6) Problems stemming from the cultural and linguistic limits of the translation process, for example regarding food: http://wikitools.icm.edu.pl/show/en:57572/ or meals: http://wikitools.icm.edu.pl/show/en:71691/
Note that types 1, 2 and 3b are clearly incorrect, while the other ones are disputable. From my experience, all the types occur quite often. I encourage you to explore the incoherences yourself: take a random path and find the source(s) of semantic drift.
As you can see, most of the examples contain links between the major language editions. I would hypothesize that only the second category is "generated" by the small language editions, the rest is dominated by larger editions, simply because there are more opportunities to make an incoherent edit. I'll run the statistics for the top 10 editions to test Gregory's hypothesis.
Finally, let me write a few words about the possible large-scale solutions to the problem. I'm afraid that "centralization" of interlanguage links, ie. a separate service where all the interlanguage links would be stored and manipulated, would inadvertently impose an Anglocentric ontology, which is (presumably) not desired. The "decentralized interwikis + lots of bots" model, with all its flaws (for example: it's not feasible to find the incoming interlanguage links), will probably reflect the ontologies of smaller editions better.

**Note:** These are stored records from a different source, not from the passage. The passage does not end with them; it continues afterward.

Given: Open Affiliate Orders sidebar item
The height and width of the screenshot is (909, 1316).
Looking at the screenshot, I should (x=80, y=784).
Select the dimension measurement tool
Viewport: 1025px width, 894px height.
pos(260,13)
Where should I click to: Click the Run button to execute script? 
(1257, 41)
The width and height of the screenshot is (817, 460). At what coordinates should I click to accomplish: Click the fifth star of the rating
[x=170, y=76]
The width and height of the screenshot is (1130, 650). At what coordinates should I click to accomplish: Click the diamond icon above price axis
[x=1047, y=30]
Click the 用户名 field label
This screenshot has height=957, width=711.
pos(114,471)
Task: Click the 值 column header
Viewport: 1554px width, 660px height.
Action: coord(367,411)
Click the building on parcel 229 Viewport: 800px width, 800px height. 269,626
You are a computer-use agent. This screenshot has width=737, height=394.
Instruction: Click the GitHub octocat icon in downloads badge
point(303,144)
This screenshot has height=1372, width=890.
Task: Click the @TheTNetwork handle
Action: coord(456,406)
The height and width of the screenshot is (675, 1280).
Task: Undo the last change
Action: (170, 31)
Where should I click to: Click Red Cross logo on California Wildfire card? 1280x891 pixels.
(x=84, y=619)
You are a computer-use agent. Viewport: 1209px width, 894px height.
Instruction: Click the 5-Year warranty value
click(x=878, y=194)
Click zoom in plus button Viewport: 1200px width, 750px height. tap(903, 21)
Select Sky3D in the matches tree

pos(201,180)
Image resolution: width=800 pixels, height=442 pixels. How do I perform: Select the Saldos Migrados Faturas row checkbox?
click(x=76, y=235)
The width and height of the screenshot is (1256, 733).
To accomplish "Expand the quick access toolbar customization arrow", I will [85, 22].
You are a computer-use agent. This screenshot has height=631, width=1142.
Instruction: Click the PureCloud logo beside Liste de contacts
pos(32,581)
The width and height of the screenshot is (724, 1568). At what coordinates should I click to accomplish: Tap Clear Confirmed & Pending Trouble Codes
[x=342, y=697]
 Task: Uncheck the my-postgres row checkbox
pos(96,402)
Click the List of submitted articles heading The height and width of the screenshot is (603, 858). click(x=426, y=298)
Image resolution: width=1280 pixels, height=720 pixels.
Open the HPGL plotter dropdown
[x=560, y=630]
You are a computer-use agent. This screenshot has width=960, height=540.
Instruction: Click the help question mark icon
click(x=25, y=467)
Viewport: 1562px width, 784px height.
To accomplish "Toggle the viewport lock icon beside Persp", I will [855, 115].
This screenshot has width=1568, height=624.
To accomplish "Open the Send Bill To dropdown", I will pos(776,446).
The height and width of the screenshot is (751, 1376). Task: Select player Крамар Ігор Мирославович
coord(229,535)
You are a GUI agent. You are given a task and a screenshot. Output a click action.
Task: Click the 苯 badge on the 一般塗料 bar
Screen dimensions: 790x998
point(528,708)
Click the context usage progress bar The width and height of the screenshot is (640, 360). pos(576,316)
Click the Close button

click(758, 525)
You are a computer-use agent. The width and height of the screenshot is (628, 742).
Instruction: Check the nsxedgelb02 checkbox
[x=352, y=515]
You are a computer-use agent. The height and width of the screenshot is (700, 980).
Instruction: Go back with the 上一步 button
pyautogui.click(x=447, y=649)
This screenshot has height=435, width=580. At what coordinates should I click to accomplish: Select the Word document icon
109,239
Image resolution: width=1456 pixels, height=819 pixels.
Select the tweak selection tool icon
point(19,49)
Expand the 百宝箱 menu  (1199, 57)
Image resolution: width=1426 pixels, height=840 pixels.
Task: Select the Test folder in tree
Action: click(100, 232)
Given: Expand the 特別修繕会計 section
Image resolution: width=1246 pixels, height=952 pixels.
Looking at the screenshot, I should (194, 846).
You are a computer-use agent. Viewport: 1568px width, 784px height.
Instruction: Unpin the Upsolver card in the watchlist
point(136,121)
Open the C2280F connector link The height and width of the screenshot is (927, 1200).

Introducing two flavors of interwikis, "exact" and "approximate", would help both retain both the valuable interlanguage links that are incorrect under my narrow definition of correctness, and express the equivalence where it occurs. Cf. the concepts of defined meaning and relations in OmegaWiki: http://www.omegawiki.org/DefinedMeaning
As a side note, adding semantics to interlanguage links very nicely fits the model used in the SemanticMediawiki extension, which is unfortunately not integrated into Wikipedia (yet).